La visita reciente de dos generaciones de mi descendencia al páramo andino y el intercambio de lluvia de imágenes, que a la velocidad de hoy, produce un minuto a minuto de la visita desde la distancia, me confrontó con lo efímero de la vida (Otro concepto de la misma escuela que me contó lo de las Cinco Águilas).
Mientras yo de niño fantaseaba con imágenes nevadas en blanco y negro, esos glaciares o esas Cinco Águilas, si lo prefieren, invitaron, bienvinieron y alojaron a visitantes que, más allá de lo contemplativo, interactuaron deportivamente, hombre-natura, en actividades tan extremas como el descenso en esquí sobre nieve.
Hasta los años sesenta  sólo había cinco pistas de esquí consideradas como las más altas del mundo y una de ellas estaba en nuestra Sierra Nevada de Mérida. Era el Pico Espejo. Ciertamente no es una de las cinco Águilas Blancas, pero eso sería solo un detalle porque desde él podía verse la continuidad nívea  de las cinco aves legendarias.

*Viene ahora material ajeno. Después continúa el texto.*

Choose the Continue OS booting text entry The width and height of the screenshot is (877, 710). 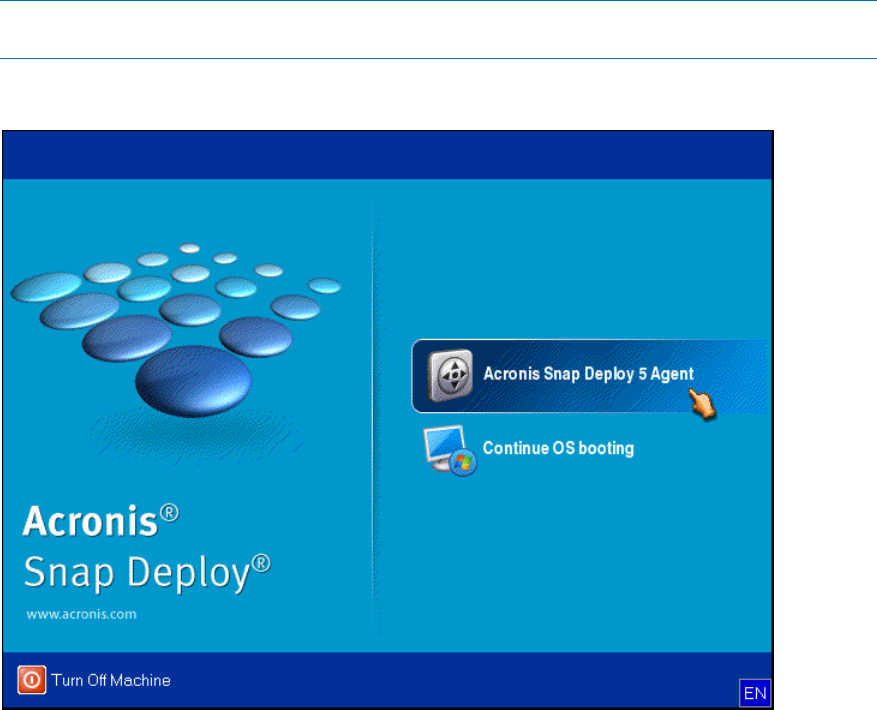tap(558, 449)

Año 1956 - Fotografía cortesía de Venezuela Inmortal





A un lado, los Picos Bolívar, La Concha y, como uno, el Humboldt y el Bonpland, compartiendo una misma estructura. Al otro, los picos El Toro y El León.

Parece mentira  hoy a tan relativamente pocos años estemos presenciando la desaparición de esos glaciares al extremo de ser testigos de la agonía del último de ellos.
Otra evidencia de cómo el entorno puede inspirar la vida de sus habitantes es el que quizás fue el último testigo del proceso de deshielo de nuestros glaciares andinos. Se llamaba Francisco. Era otro enamorado de esas nieves. Les escribió canciones, poemas, contrapunteos y hasta chistes. A falta de fotografías, narraba imágenes que podían hacer sentir a quienes  bien escucháramos,  la nostalgia de un pasado que no habíamos vivido.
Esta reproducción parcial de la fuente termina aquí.